Farley Mowat - War Service

War Service

During the Second World War, Mowat was commissioned as a Second Lieutenant into the Second Battalion, Hastings and Prince Edward Regiment, affectionately known as the Hasty Ps. He went overseas as a reinforcement officer for that regiment, joining the Canadian Army in the United Kingdom. On July 10, 1943, he was a subaltern in command of a rifle platoon and participated in the initial landings of Operation Husky, the Allied invasion of Sicily.

Mowat served throughout the campaign as a platoon commander and moved to Italy in September 1943, seeing further combat until December 1943. During the Moro River Campaign, he suffered from battle stress, heightened after an incident on Christmas Day outside of Ortona, Italy when he was left weeping at the feet of an unconscious friend, Lt. Allan (Moir) Park, who had an enemy bullet in his head. He then accepted a job as Intelligence Officer at battalion headquarters, later moving to Brigade Headquarters. He stayed in Italy in the 1st Canadian Infantry Division for most of the war, eventually being promoted to the rank of captain.

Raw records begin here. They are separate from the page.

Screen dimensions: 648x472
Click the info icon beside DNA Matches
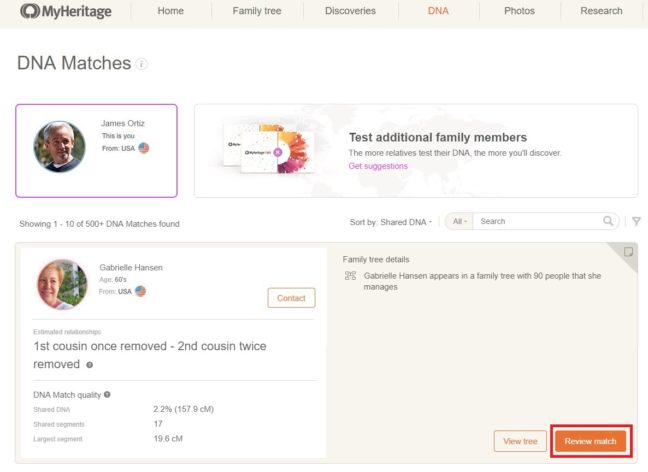click(142, 64)
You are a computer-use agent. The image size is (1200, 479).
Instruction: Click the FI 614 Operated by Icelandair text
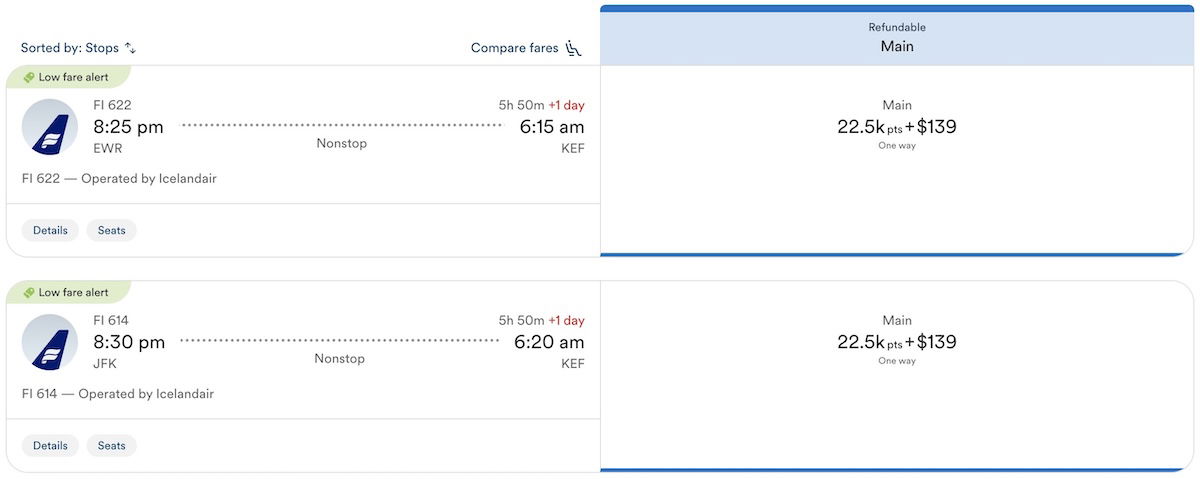pyautogui.click(x=118, y=394)
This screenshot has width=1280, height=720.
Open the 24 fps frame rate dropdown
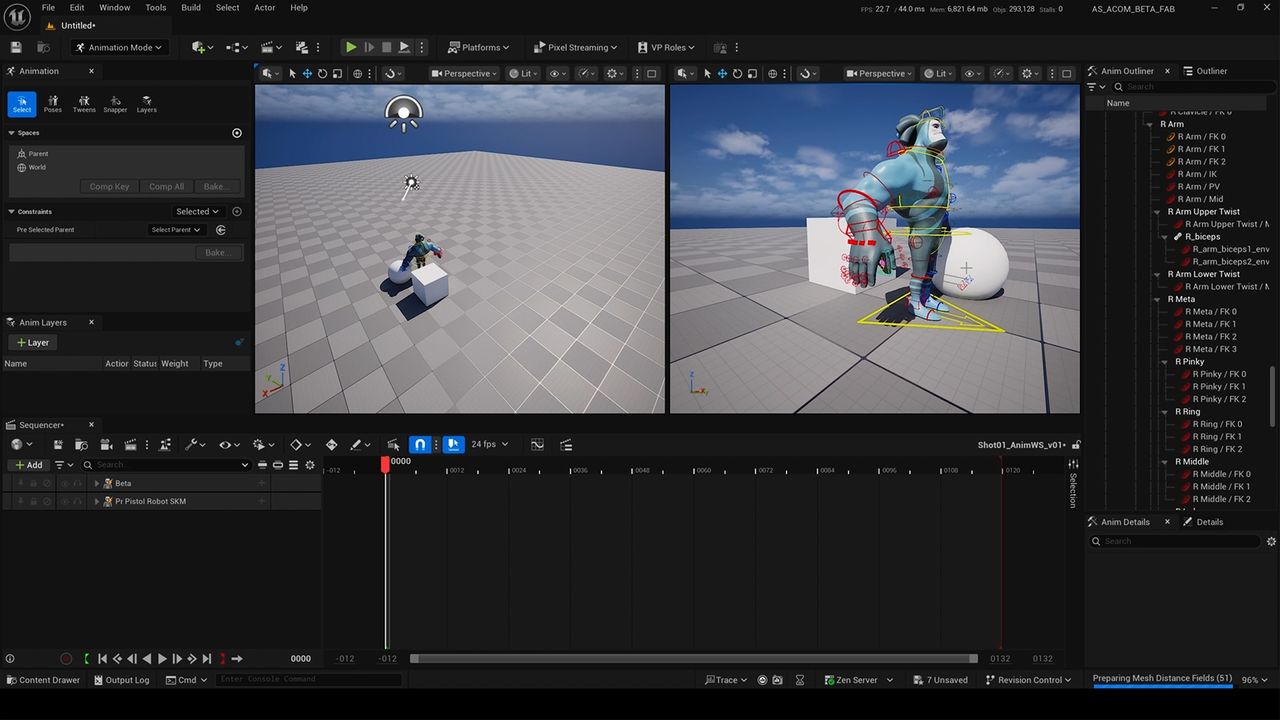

Mowat moved with the Division to Northwest Europe in early 1945. There, he worked as an intelligence agent in the Netherlands and went through enemy lines to start unofficial negotiations about food drops with General Blaskowitz. The food drops, under the codename Operation Manna, saved thousands of Dutch lives.

Mowat also formed the 1st Canadian Army Museum Collection Team, according to his book My Father's Son, and arranged for the transport to Canada of several tons of German military equipment, including a V2 rocket and several armoured vehicles. (It is believed that some of these vehicles are on display today at the Canadian Forces Base Borden tank museum.)

Mowat was discharged at the conclusion of the Second World War in 1945 as a Captain, and was considered for promotion to Major, though he turned down the offer as it was incumbent on him volunteering to stay in the military until "no longer needed", which Mowat assumed to mean duty with the Canadian Army Occupation Force (CAOF) but might also have meant the conclusion of the war with Japan.